Daler sets the evening afire

  • Daler sets the evening afire

    Sunday, May 25th, 1997

'Bolo Ta Ra Ra' he sang, and the crowd at the BJ Medical College grounds went berserk. Amidst gyrating bodies, thumping feet and 25,000 watts of vibrating music displacing the air, Daler Mehndi, India's latest musical sensation, set the evening on fire on Wednesday. He was performing in the city at the McDowell's Diplomat Full Hangama Show. It was, as Daler himself described in one of his chartbusting numbers, ' Rat Nasheme Mast Sama Hai. Hangama..... Hangama...

What Mehndi and his band of musicians served was a heady of cocktail of Punjabi folk, bhangra, rap and songs from Hindi films: 'Hayo Rabba', Na Na Na Na .. Na Rey', 'Aaakh Mare ladki Aaakh Mare', ' Chualieya Hai Tumne Jo Dil KO', 'Dardi Rab Rab' and even 'Sarpe Topi Hatme Rumal Ho Tera Kaya Kahana. After staging shows at Delhi and Mumbai, McDowell And Diplomat brought the Bhangra Pop King Daler Mehndi to Pune. A one-year contract with Daler, which extends till December, enables McDowell to utilise the singer's services for ten more such evenings of absolute fun, all over the country.

Earlier, speaking to reporters, Mr Hemu Zhaveri of McDowell said Mehndi would be paid a undisclosed sum for his performances.
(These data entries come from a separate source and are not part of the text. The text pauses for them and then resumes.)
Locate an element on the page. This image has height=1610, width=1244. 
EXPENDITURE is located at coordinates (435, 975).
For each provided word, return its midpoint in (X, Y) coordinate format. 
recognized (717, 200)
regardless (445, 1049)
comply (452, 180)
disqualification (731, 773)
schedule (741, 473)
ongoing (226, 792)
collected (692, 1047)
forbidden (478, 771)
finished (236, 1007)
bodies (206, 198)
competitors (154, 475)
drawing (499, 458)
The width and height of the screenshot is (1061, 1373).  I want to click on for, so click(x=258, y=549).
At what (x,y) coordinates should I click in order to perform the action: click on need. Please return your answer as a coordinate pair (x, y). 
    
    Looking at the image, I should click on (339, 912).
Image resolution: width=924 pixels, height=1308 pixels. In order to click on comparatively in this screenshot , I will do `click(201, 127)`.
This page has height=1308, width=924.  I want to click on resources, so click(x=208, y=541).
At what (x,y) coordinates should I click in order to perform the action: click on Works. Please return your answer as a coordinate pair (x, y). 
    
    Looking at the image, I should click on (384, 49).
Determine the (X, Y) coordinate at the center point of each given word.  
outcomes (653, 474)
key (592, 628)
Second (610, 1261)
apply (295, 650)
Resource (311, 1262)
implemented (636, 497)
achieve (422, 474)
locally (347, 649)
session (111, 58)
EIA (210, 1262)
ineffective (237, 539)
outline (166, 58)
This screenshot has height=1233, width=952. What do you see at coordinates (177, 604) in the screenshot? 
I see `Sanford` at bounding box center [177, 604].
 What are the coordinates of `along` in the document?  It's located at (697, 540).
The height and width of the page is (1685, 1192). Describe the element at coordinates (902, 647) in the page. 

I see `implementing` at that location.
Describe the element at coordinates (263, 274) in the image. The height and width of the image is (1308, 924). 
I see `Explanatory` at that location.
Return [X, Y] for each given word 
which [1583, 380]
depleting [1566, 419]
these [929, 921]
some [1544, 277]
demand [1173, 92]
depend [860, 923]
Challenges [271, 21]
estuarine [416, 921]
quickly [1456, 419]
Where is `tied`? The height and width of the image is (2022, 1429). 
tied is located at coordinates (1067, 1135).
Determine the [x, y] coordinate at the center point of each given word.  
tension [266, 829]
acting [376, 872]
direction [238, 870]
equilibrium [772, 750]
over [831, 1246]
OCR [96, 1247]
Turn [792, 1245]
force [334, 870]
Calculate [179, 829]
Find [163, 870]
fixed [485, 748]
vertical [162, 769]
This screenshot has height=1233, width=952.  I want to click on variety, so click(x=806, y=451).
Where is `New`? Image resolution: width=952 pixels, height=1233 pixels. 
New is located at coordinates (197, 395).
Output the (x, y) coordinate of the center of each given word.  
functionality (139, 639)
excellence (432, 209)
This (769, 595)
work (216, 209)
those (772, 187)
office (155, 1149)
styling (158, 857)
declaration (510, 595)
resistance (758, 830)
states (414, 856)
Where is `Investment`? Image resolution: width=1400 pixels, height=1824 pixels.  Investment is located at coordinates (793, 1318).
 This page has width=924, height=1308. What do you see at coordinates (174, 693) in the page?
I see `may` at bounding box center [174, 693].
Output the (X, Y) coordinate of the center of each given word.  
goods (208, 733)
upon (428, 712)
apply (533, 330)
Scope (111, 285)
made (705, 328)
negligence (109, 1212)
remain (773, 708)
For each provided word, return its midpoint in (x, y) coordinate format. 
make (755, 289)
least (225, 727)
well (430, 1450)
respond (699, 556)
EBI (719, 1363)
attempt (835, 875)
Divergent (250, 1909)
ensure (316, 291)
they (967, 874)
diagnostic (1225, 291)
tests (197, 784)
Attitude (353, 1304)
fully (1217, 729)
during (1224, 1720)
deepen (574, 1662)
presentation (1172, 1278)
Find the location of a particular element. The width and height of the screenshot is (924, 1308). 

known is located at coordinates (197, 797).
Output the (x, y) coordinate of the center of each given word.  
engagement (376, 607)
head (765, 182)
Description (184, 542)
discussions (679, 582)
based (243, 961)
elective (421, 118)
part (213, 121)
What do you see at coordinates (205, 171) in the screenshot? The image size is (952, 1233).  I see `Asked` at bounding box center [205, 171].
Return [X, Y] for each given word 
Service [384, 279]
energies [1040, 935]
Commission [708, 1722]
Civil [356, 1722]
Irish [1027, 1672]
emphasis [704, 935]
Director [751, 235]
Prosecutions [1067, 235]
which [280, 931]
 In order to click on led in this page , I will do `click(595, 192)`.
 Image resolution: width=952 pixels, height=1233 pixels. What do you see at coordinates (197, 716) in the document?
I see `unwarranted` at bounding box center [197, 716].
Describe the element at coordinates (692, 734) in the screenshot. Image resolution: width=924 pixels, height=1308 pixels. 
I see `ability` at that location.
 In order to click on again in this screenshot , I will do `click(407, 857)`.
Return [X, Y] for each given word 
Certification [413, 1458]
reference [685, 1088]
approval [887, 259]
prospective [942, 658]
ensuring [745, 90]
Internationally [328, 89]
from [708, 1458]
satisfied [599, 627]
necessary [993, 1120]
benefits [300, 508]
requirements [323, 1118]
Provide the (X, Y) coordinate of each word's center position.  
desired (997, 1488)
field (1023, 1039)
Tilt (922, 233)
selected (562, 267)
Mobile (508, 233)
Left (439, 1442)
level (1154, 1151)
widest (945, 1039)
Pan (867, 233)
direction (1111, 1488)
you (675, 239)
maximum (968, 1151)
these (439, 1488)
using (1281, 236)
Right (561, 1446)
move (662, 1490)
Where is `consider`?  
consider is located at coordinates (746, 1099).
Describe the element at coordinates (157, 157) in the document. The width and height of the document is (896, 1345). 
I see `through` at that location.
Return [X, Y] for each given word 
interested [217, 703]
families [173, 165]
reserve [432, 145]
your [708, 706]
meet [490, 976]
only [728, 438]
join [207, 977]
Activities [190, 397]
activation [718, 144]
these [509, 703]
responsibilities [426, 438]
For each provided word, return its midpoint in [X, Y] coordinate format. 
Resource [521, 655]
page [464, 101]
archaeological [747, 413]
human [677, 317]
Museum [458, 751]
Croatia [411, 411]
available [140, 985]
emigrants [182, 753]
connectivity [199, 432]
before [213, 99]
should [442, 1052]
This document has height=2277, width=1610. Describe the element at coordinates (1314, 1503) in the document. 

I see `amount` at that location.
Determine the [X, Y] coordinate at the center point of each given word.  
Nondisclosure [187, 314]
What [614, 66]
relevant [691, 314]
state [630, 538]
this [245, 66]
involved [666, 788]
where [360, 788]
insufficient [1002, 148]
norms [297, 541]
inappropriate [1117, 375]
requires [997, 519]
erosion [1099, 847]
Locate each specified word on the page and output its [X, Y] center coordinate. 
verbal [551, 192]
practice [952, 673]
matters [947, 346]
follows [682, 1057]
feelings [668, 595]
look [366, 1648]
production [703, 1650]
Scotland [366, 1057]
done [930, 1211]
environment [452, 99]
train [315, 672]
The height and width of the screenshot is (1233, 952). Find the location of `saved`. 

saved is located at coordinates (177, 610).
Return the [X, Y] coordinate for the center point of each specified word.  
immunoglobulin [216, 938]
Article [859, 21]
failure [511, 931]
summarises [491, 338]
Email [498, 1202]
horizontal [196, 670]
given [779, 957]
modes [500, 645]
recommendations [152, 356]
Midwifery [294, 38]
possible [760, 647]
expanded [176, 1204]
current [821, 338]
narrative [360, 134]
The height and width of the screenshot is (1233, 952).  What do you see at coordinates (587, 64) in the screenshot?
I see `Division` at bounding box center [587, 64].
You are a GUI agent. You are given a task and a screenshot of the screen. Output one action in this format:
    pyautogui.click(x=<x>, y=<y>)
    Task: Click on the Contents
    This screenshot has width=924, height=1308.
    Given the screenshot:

Mr Zhaveri said McDowell is the number one company in India as far as the drinks market is concerned, with sales of four of their products crossing the million mark each. Though he admitted that Diplomat did not really have a strong market in Pune, he denied that these shows were meant to target a prospective clientele.

"We agree that we are focusing on Maharashtra," he admitted. Daler also spoke to presspersons on the occasion. He apologized reaching late as he was feelings a bout under the weather. He credited his success to his father, who was his guru, and his brother.

Daler recollected that the people of Pune had given him a fantastic reception when he last came to the city, and hoped that it would be the same this time as well. When asked whether Bhangra Pop or India Pop was just a passing phase. Mehndi said his brand of music would be around at least for the next decade.

"In that time I hope to donate enough for charity and start something for the people of his country," he said.

He said he preferred to listen to classical music, Punjabi folk music and ghazals. "I have also recorded an album of ghazals in my early days" he said. Mehndi had no qualms singing in shows sponsored by liquor companies. "If they are pouring in money for a good cause, what is the harm?" was his simple reply.